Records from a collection
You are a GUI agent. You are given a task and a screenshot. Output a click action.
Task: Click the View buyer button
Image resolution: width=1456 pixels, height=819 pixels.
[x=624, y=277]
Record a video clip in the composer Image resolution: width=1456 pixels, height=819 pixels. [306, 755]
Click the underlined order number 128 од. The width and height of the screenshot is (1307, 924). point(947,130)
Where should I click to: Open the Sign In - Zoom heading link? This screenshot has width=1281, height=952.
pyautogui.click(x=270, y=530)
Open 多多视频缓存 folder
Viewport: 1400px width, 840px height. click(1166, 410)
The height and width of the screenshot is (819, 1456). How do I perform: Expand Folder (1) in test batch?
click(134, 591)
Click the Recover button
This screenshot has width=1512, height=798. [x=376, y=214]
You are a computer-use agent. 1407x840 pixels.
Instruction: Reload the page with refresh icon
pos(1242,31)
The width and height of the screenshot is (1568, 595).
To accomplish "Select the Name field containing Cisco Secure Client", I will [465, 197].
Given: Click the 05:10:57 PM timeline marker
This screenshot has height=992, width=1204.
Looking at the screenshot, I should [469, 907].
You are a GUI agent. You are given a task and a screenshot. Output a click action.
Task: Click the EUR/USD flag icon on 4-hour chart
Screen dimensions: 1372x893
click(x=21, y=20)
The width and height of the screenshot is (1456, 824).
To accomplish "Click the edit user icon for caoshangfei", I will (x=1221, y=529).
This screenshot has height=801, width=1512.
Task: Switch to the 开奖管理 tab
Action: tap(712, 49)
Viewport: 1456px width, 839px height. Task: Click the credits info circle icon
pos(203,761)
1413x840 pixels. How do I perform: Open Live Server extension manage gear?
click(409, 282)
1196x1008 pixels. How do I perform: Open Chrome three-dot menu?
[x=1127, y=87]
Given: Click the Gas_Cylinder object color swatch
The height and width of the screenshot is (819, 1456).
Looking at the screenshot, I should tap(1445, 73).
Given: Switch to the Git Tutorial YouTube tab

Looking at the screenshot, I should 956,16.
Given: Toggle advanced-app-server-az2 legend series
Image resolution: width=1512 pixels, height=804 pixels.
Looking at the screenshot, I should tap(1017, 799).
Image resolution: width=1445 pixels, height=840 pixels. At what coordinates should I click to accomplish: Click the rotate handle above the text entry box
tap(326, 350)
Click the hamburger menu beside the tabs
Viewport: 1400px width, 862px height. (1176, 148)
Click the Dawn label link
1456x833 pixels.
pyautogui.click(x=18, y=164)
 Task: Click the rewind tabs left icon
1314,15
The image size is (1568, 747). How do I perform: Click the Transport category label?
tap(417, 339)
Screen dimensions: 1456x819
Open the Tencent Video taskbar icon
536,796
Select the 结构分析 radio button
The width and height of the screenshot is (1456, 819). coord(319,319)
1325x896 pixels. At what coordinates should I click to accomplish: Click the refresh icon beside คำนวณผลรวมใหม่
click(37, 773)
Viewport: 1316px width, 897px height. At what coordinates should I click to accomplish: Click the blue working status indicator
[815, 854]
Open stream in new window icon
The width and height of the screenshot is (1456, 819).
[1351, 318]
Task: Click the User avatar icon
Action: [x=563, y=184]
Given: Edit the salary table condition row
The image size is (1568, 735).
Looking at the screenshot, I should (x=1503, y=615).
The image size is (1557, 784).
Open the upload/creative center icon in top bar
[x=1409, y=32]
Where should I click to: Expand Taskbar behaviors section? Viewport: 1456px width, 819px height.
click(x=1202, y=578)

== Prompt ==
Write the data out again. Match it exactly.

== Answer section ==
You are a GUI agent. You are given a task and a screenshot. Output a click action.
Task: Click the View buyer button
Image resolution: width=1456 pixels, height=819 pixels.
[x=624, y=277]
Record a video clip in the composer Image resolution: width=1456 pixels, height=819 pixels. [306, 755]
Click the underlined order number 128 од. The width and height of the screenshot is (1307, 924). point(947,130)
Where should I click to: Open the Sign In - Zoom heading link? This screenshot has width=1281, height=952.
pyautogui.click(x=270, y=530)
Open 多多视频缓存 folder
Viewport: 1400px width, 840px height. click(1166, 410)
The height and width of the screenshot is (819, 1456). How do I perform: Expand Folder (1) in test batch?
click(134, 591)
Click the Recover button
This screenshot has width=1512, height=798. [x=376, y=214]
You are a computer-use agent. 1407x840 pixels.
Instruction: Reload the page with refresh icon
pos(1242,31)
The width and height of the screenshot is (1568, 595).
To accomplish "Select the Name field containing Cisco Secure Client", I will [465, 197].
Given: Click the 05:10:57 PM timeline marker
This screenshot has height=992, width=1204.
Looking at the screenshot, I should [469, 907].
You are a GUI agent. You are given a task and a screenshot. Output a click action.
Task: Click the EUR/USD flag icon on 4-hour chart
Screen dimensions: 1372x893
click(x=21, y=20)
The width and height of the screenshot is (1456, 824).
To accomplish "Click the edit user icon for caoshangfei", I will (x=1221, y=529).
This screenshot has height=801, width=1512.
Task: Switch to the 开奖管理 tab
Action: tap(712, 49)
Viewport: 1456px width, 839px height. Task: Click the credits info circle icon
pos(203,761)
1413x840 pixels. How do I perform: Open Live Server extension manage gear?
click(409, 282)
1196x1008 pixels. How do I perform: Open Chrome three-dot menu?
[x=1127, y=87]
Given: Click the Gas_Cylinder object color swatch
The height and width of the screenshot is (819, 1456).
Looking at the screenshot, I should tap(1445, 73).
Given: Switch to the Git Tutorial YouTube tab

Looking at the screenshot, I should 956,16.
Given: Toggle advanced-app-server-az2 legend series
Image resolution: width=1512 pixels, height=804 pixels.
Looking at the screenshot, I should tap(1017, 799).
Image resolution: width=1445 pixels, height=840 pixels. At what coordinates should I click to accomplish: Click the rotate handle above the text entry box
tap(326, 350)
Click the hamburger menu beside the tabs
Viewport: 1400px width, 862px height. (1176, 148)
Click the Dawn label link
1456x833 pixels.
pyautogui.click(x=18, y=164)
 Task: Click the rewind tabs left icon
1314,15
The image size is (1568, 747). How do I perform: Click the Transport category label?
tap(417, 339)
Screen dimensions: 1456x819
Open the Tencent Video taskbar icon
536,796
Select the 结构分析 radio button
The width and height of the screenshot is (1456, 819). coord(319,319)
1325x896 pixels. At what coordinates should I click to accomplish: Click the refresh icon beside คำนวณผลรวมใหม่
click(37, 773)
Viewport: 1316px width, 897px height. At what coordinates should I click to accomplish: Click the blue working status indicator
[815, 854]
Open stream in new window icon
The width and height of the screenshot is (1456, 819).
[1351, 318]
Task: Click the User avatar icon
Action: [x=563, y=184]
Given: Edit the salary table condition row
The image size is (1568, 735).
Looking at the screenshot, I should (x=1503, y=615).
The image size is (1557, 784).
Open the upload/creative center icon in top bar
[x=1409, y=32]
Where should I click to: Expand Taskbar behaviors section? Viewport: 1456px width, 819px height.
click(x=1202, y=578)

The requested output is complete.